For a study, researchers sought to evaluate the hospital course of patients with acute coronary syndrome (ACS) using both the ST-elevation myocardial infarction (STEMI) and occlusion myocardial infarction (OMI) paradigms, specifically focusing on false positives (Code STEMI without culprit) and false negatives (non-STEMI with OMI).

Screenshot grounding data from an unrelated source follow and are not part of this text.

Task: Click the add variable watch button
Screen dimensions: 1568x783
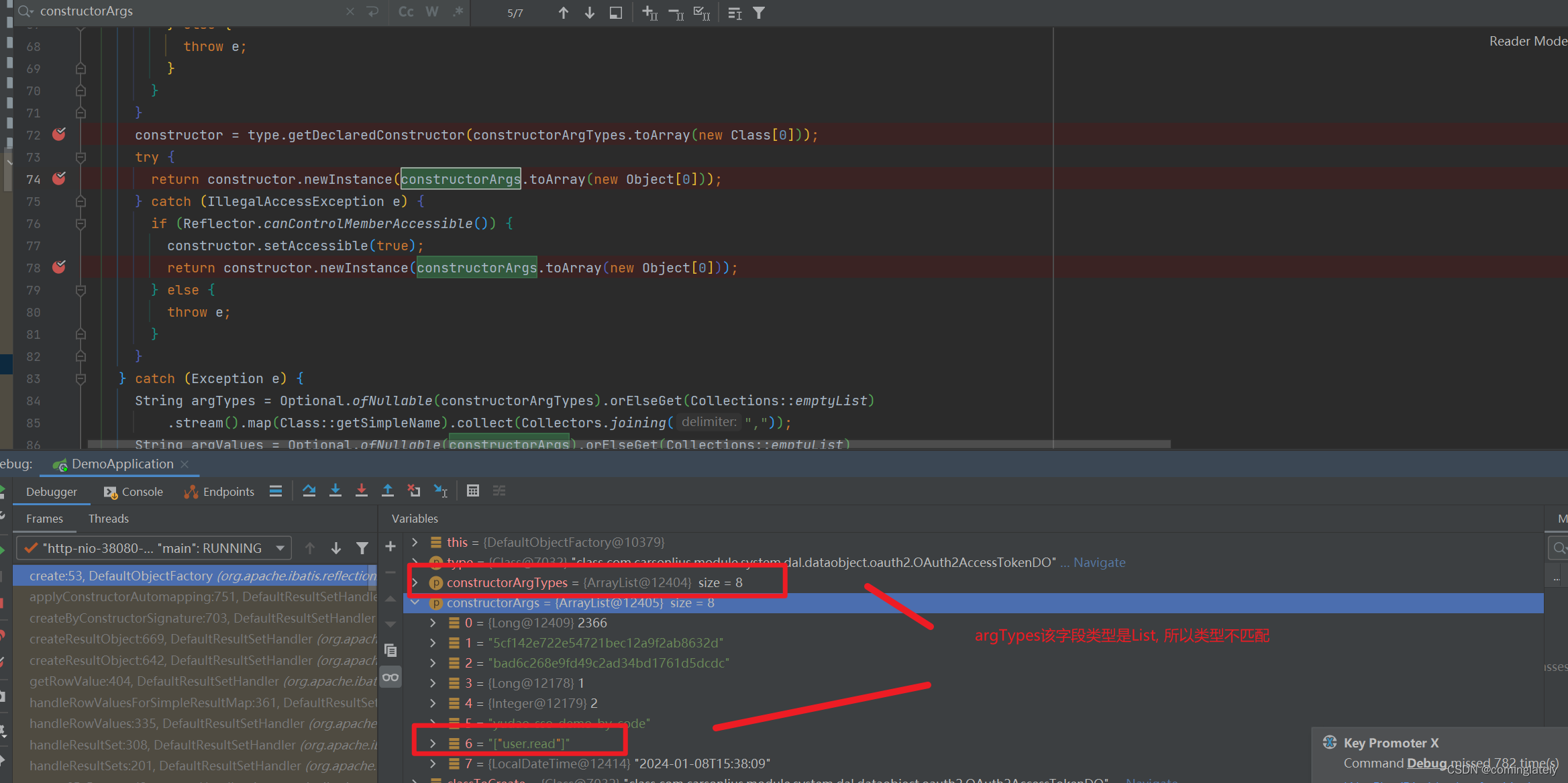Action: pyautogui.click(x=389, y=548)
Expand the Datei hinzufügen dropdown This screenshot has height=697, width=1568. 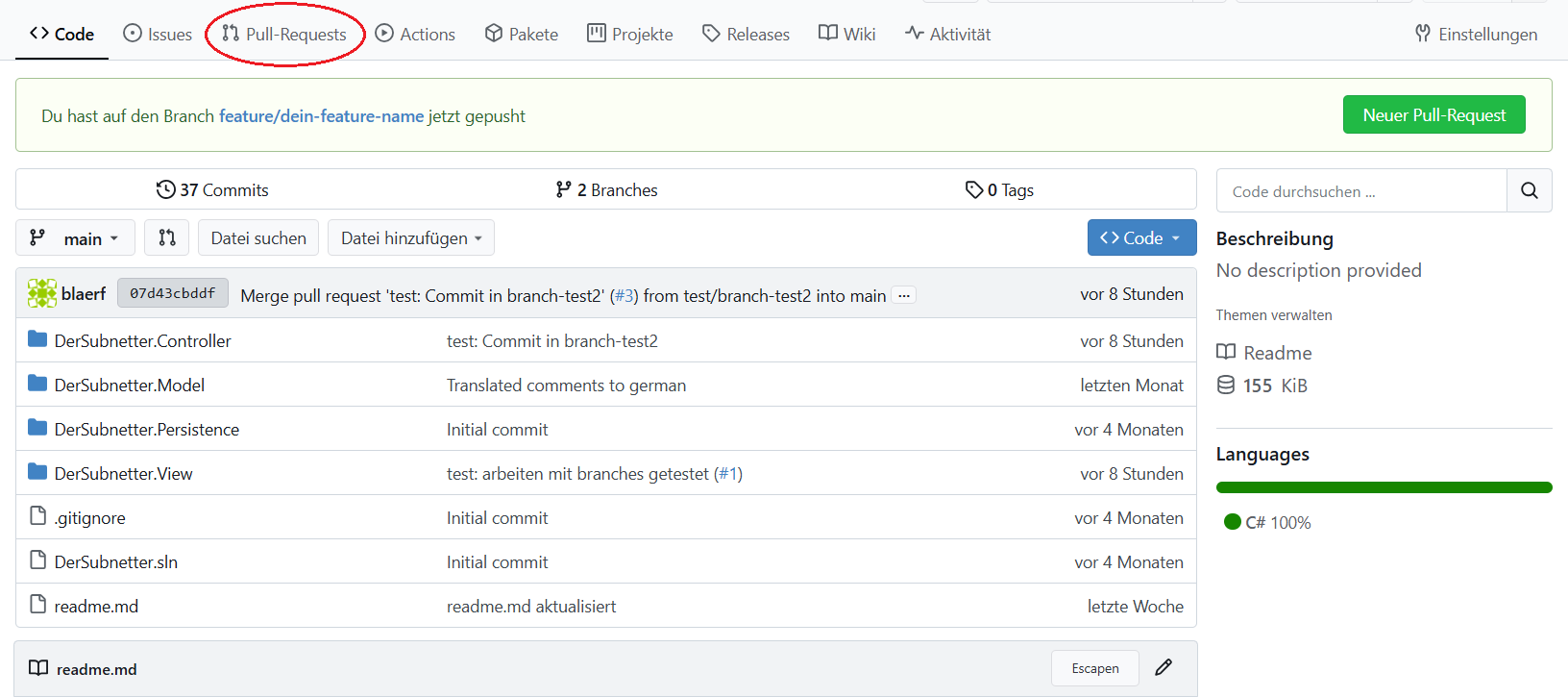click(411, 238)
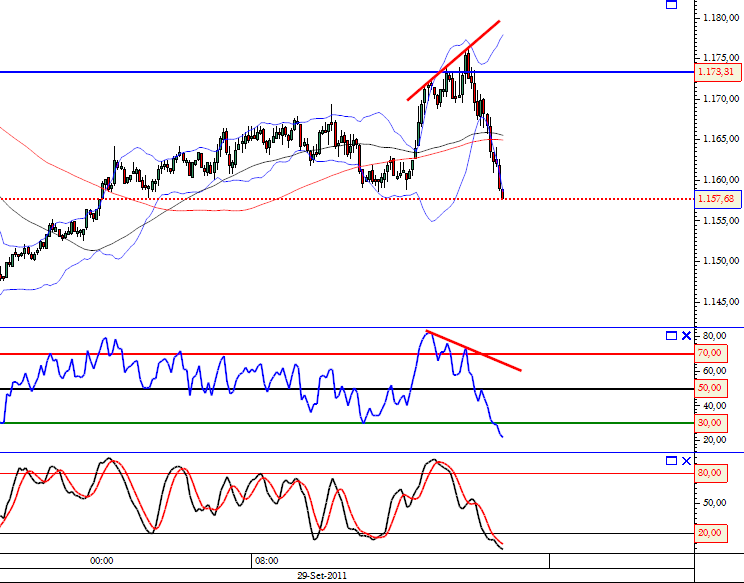The image size is (744, 583).
Task: Select the stochastic 80,00 level label
Action: 711,473
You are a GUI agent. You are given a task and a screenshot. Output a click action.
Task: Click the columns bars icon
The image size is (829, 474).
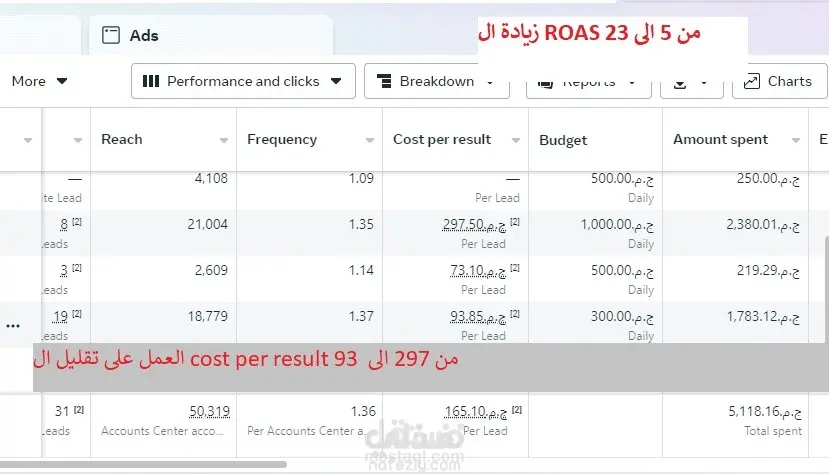[x=151, y=81]
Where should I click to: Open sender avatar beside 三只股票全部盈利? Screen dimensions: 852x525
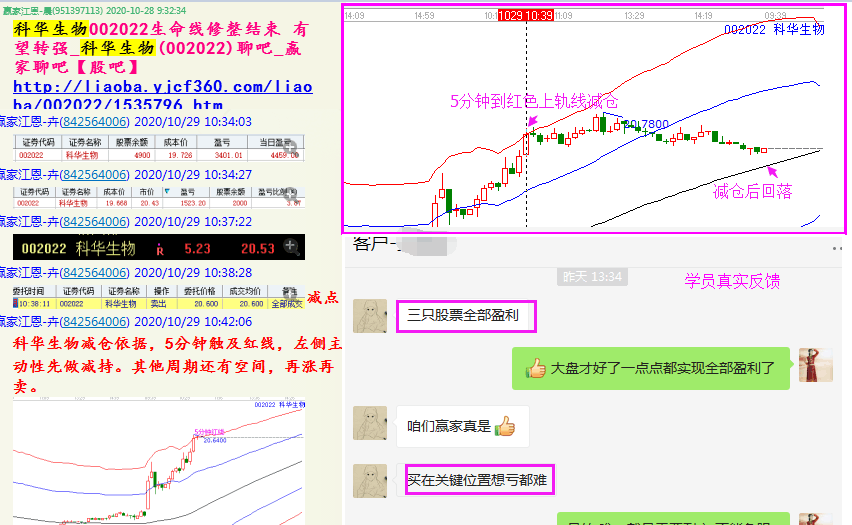tap(371, 317)
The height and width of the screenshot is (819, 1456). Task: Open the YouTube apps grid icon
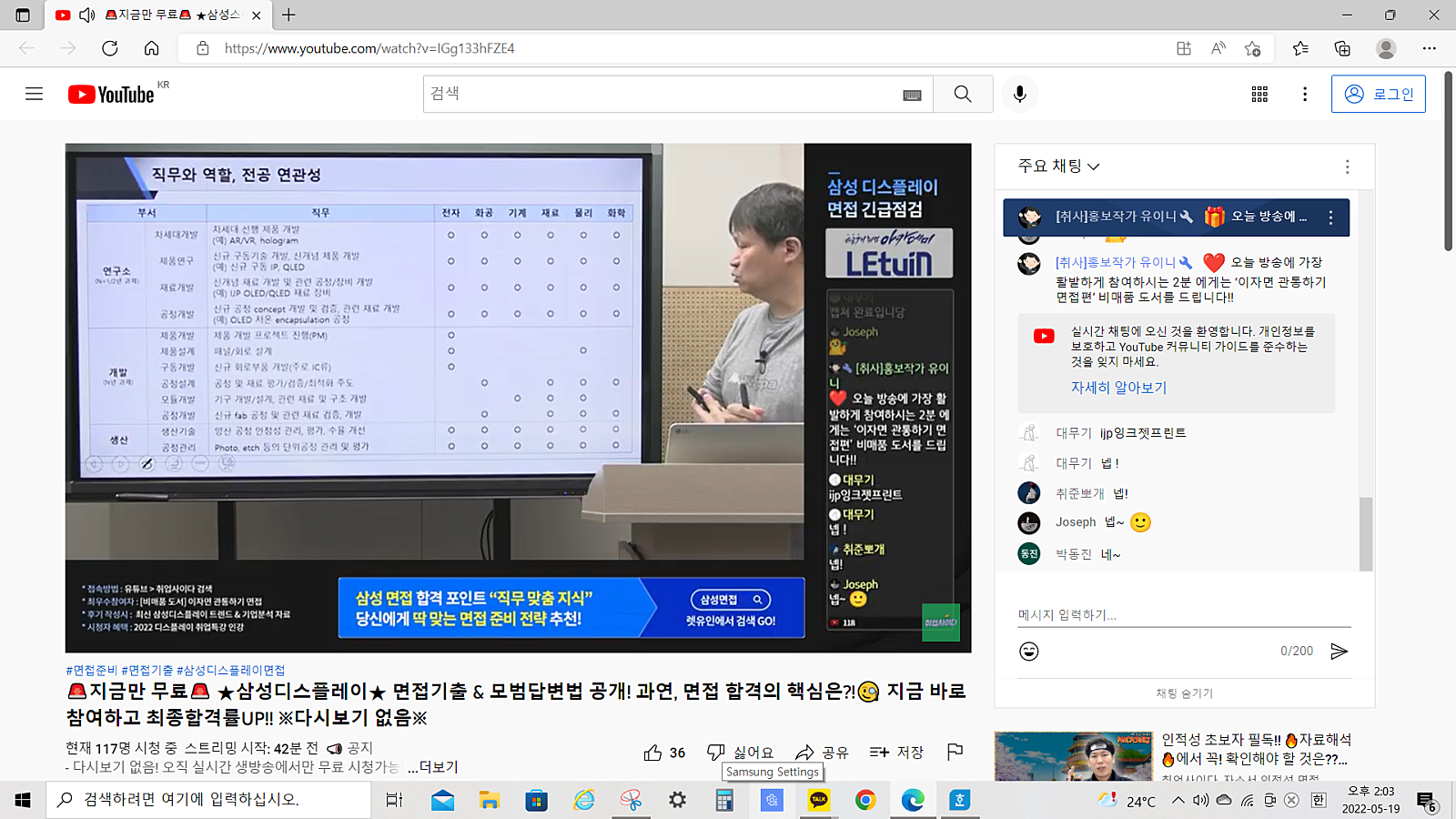coord(1259,94)
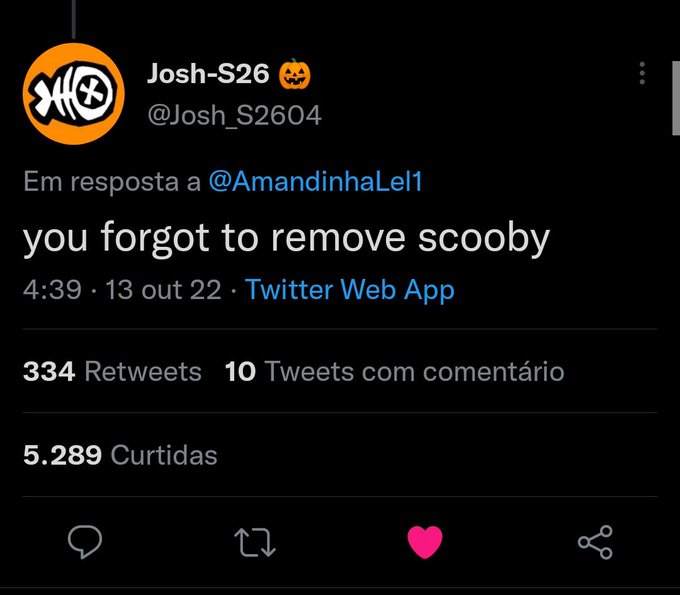The width and height of the screenshot is (680, 595).
Task: Click the Em resposta a label
Action: 112,182
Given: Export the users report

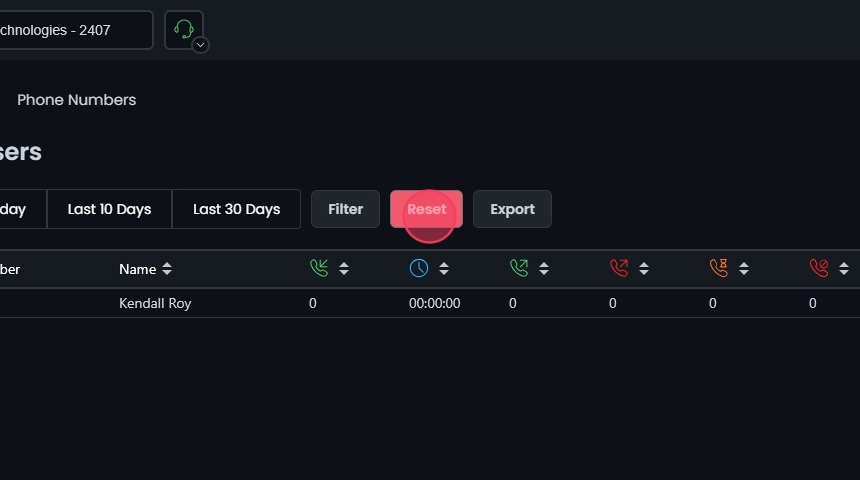Looking at the screenshot, I should [x=512, y=209].
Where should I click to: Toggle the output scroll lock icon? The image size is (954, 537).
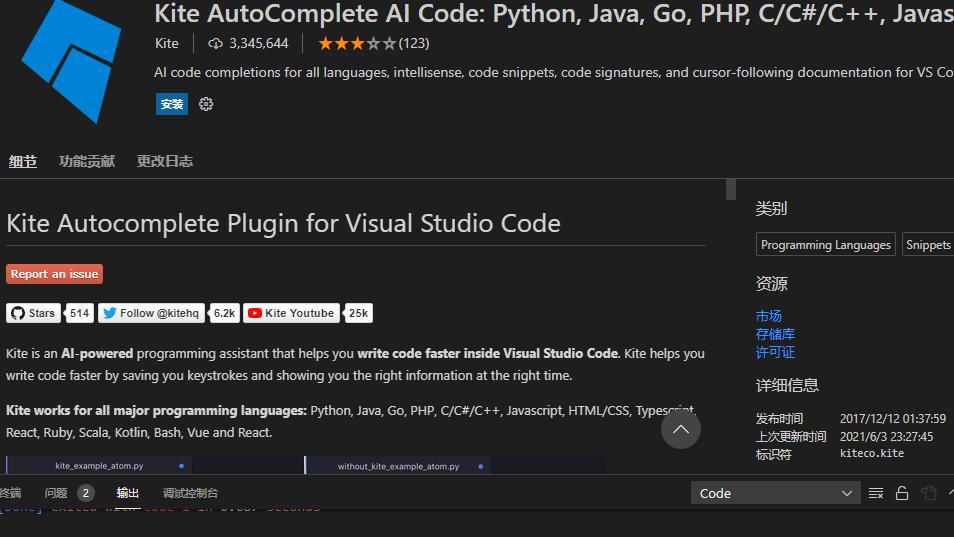(x=902, y=493)
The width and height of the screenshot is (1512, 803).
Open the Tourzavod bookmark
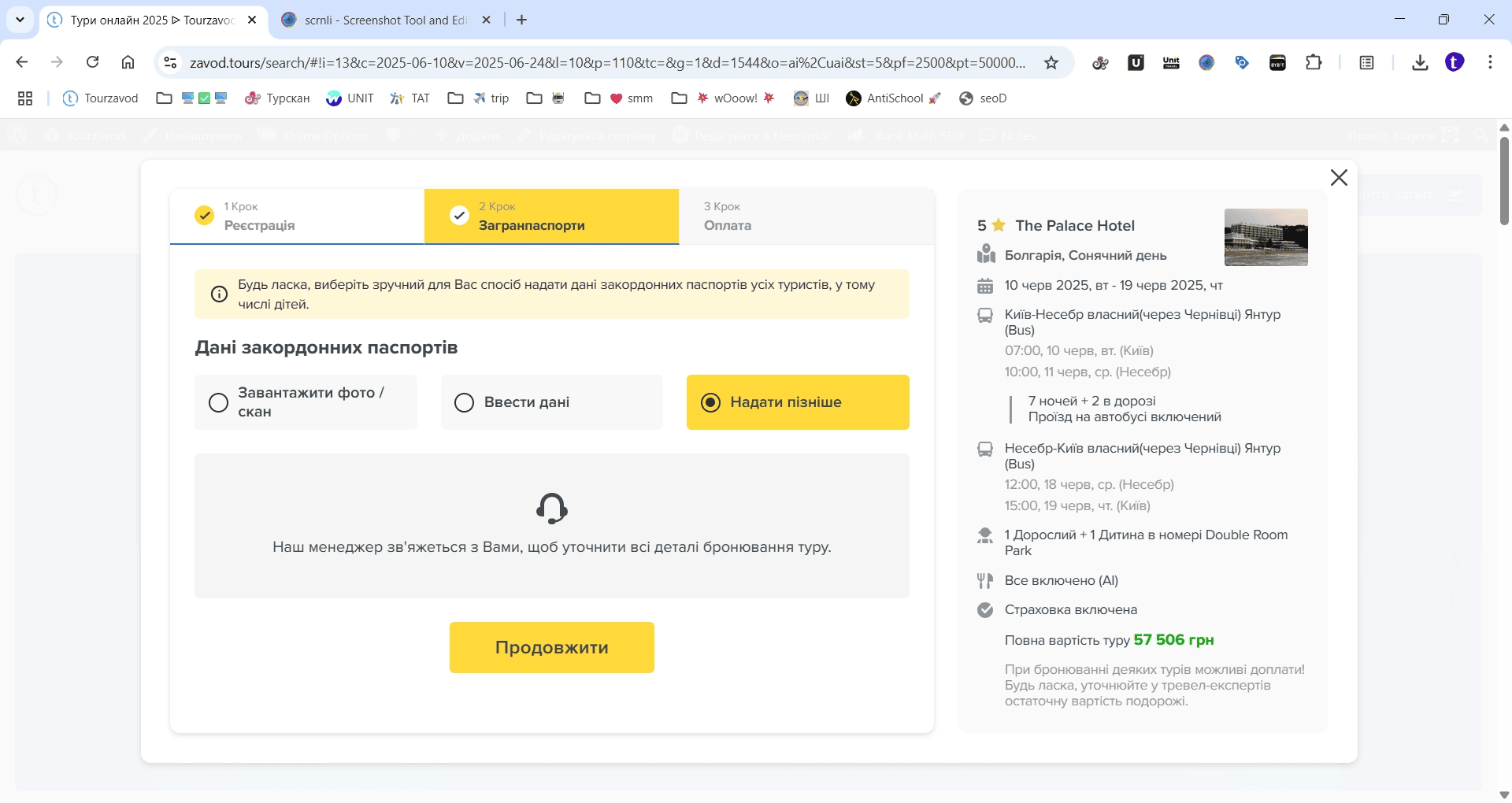click(x=101, y=98)
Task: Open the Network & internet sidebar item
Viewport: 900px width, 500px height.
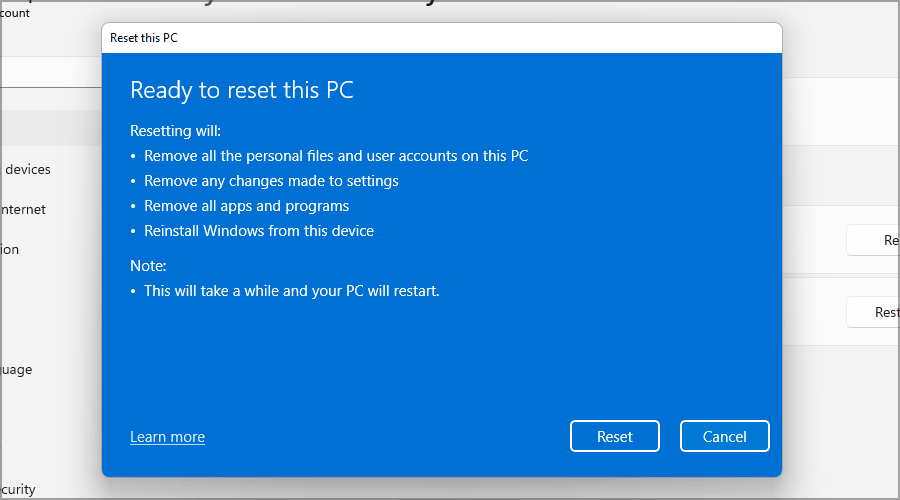Action: (24, 209)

Conducted as a retrospective chart review, the study included all ACS patients admitted through two academic emergency departments from June 2021 to May 2022. Patients were categorized into three groups: OMI, NOMI (MI without OMI), or MIRO (MI ruled out: no troponin elevation). The cohort was stratified based on admission for STEMI, and the automated interpretation of “STEMI” on initial electrocardiograms (ECGs) was reviewed. Admission and discharge diagnoses were meticulously compared.
Among the 382 patients studied, 141 were classified as OMI, 181 as NOMI, and 60 as MIRO. Notably, only 40.4% of OMI cases were admitted as STEMI, with 60.0% having “STEMI” on ECG. The median door-to-cath time for these cases was 103 minutes. Conversely, 59.6% of OMI cases were not admitted as STEMI, with only 1.3% having “STEMI” on ECG (P < 0.001). The median door-to-cath time for these cases was significantly prolonged at 1,712 minutes (P < 0.001). False positives accounted for 13.9% of STEMIs, leading to a different discharge diagnosis. Strikingly, 32.0% of non-STEMIs had OMI but were erroneously discharged as “Non-STEMI.”
The STEMI paradigm was found to overlook the majority of OMI cases, underscoring the need for improvement in ACS patient management. The study identified quality gaps, emphasizing the importance of considering false negatives (OMI) in addition to false positives (STEMI) to enhance clinical outcomes in ACS patients.